Provide an exact reproduction of every entry.
====== Information shown
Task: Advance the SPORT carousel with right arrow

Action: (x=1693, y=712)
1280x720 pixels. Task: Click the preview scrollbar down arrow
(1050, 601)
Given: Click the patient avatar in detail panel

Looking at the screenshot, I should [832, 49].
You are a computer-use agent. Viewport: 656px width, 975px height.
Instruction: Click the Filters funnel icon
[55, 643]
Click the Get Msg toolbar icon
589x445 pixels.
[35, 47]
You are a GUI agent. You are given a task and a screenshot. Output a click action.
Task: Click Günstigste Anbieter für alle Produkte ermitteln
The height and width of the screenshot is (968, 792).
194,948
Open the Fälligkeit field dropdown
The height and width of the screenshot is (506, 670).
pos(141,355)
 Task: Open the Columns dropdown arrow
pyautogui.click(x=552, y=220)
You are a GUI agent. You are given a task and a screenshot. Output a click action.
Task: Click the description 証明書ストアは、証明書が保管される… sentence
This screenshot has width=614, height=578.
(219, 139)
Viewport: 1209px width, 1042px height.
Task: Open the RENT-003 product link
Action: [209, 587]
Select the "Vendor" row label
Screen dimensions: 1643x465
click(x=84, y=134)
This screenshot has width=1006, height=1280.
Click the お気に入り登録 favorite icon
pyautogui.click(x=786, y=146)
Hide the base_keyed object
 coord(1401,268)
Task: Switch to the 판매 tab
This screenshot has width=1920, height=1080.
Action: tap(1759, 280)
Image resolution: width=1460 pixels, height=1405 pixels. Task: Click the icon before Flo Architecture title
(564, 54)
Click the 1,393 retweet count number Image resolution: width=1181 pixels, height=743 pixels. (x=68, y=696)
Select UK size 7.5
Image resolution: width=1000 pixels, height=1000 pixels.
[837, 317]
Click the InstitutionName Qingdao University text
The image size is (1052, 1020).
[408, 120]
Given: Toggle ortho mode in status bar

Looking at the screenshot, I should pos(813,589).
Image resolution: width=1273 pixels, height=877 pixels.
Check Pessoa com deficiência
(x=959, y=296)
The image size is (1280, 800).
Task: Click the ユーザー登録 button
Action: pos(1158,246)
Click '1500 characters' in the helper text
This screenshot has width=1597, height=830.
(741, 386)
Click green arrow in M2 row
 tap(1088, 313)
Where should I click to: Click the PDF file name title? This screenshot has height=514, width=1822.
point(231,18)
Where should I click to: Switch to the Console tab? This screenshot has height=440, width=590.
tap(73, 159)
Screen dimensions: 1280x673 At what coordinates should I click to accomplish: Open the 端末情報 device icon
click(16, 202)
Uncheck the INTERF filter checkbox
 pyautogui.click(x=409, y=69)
============
**Result below**
Task: Advance the SPORT carousel with right arrow

Action: (x=1693, y=712)
1280x720 pixels. Task: Click the preview scrollbar down arrow
(1050, 601)
Given: Click the patient avatar in detail panel

Looking at the screenshot, I should [832, 49].
You are a computer-use agent. Viewport: 656px width, 975px height.
Instruction: Click the Filters funnel icon
[55, 643]
Click the Get Msg toolbar icon
589x445 pixels.
[35, 47]
You are a GUI agent. You are given a task and a screenshot. Output a click action.
Task: Click Günstigste Anbieter für alle Produkte ermitteln
The height and width of the screenshot is (968, 792).
194,948
Open the Fälligkeit field dropdown
The height and width of the screenshot is (506, 670).
pos(141,355)
 Task: Open the Columns dropdown arrow
pyautogui.click(x=552, y=220)
You are a GUI agent. You are given a task and a screenshot. Output a click action.
Task: Click the description 証明書ストアは、証明書が保管される… sentence
This screenshot has width=614, height=578.
(219, 139)
Viewport: 1209px width, 1042px height.
Task: Open the RENT-003 product link
Action: [209, 587]
Select the "Vendor" row label
Screen dimensions: 1643x465
click(x=84, y=134)
This screenshot has width=1006, height=1280.
Click the お気に入り登録 favorite icon
pyautogui.click(x=786, y=146)
Hide the base_keyed object
 coord(1401,268)
Task: Switch to the 판매 tab
This screenshot has width=1920, height=1080.
Action: tap(1759, 280)
Image resolution: width=1460 pixels, height=1405 pixels. Task: Click the icon before Flo Architecture title
(564, 54)
Click the 1,393 retweet count number Image resolution: width=1181 pixels, height=743 pixels. (x=68, y=696)
Select UK size 7.5
Image resolution: width=1000 pixels, height=1000 pixels.
[837, 317]
Click the InstitutionName Qingdao University text
The image size is (1052, 1020).
[408, 120]
Given: Toggle ortho mode in status bar

Looking at the screenshot, I should pos(813,589).
Image resolution: width=1273 pixels, height=877 pixels.
Check Pessoa com deficiência
(x=959, y=296)
The image size is (1280, 800).
Task: Click the ユーザー登録 button
Action: pos(1158,246)
Click '1500 characters' in the helper text
This screenshot has width=1597, height=830.
(741, 386)
Click green arrow in M2 row
 tap(1088, 313)
Where should I click to: Click the PDF file name title? This screenshot has height=514, width=1822.
point(231,18)
Where should I click to: Switch to the Console tab? This screenshot has height=440, width=590.
tap(73, 159)
Screen dimensions: 1280x673 At what coordinates should I click to accomplish: Open the 端末情報 device icon
click(16, 202)
Uncheck the INTERF filter checkbox
 pyautogui.click(x=409, y=69)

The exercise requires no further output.